___ 처리할 데이터 ___

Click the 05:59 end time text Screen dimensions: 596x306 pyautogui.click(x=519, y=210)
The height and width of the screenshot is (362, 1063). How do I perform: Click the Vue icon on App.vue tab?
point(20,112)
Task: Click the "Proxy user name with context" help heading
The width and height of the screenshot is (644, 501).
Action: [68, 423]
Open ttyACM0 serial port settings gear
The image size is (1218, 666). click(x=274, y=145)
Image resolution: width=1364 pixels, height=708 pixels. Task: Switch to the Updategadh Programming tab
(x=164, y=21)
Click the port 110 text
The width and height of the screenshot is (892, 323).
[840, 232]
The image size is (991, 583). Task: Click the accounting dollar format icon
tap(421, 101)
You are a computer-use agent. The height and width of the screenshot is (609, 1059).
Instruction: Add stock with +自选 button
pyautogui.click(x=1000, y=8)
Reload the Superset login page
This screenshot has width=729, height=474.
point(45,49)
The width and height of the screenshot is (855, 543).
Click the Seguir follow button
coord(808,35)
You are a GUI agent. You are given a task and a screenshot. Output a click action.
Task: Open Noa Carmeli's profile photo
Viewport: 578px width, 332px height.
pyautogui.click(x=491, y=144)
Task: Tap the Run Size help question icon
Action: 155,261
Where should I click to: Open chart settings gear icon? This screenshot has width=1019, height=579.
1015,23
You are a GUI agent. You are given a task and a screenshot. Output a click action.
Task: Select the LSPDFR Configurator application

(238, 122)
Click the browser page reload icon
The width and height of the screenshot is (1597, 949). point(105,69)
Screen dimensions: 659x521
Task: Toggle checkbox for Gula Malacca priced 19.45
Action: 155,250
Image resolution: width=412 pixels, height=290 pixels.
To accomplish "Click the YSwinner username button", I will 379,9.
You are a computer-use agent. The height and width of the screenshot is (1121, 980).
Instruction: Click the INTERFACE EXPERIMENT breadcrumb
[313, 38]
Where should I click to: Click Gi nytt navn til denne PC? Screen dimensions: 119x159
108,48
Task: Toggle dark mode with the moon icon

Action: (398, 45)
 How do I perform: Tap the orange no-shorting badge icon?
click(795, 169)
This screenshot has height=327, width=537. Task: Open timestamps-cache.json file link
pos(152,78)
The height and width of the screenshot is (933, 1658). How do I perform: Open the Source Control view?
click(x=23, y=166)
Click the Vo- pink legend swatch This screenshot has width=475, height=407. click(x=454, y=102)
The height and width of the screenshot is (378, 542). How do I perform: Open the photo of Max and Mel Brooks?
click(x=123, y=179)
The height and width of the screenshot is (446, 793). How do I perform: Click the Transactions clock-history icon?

___

■ 과제 안내
위 데이터에서 "This"라는 단어가 들어 있는 줄을 모두 찾아 빠짐없이 옮겨 쓰시오. 단, 대소문자는 구분한다.

■ 전체 답안
This screenshot has width=729, height=474.
Where should I click to: Open chart settings gear icon? This screenshot has width=1019, height=579.
This screenshot has height=327, width=537. Task: Open timestamps-cache.json file link
Click the Vo- pink legend swatch This screenshot has width=475, height=407. click(x=454, y=102)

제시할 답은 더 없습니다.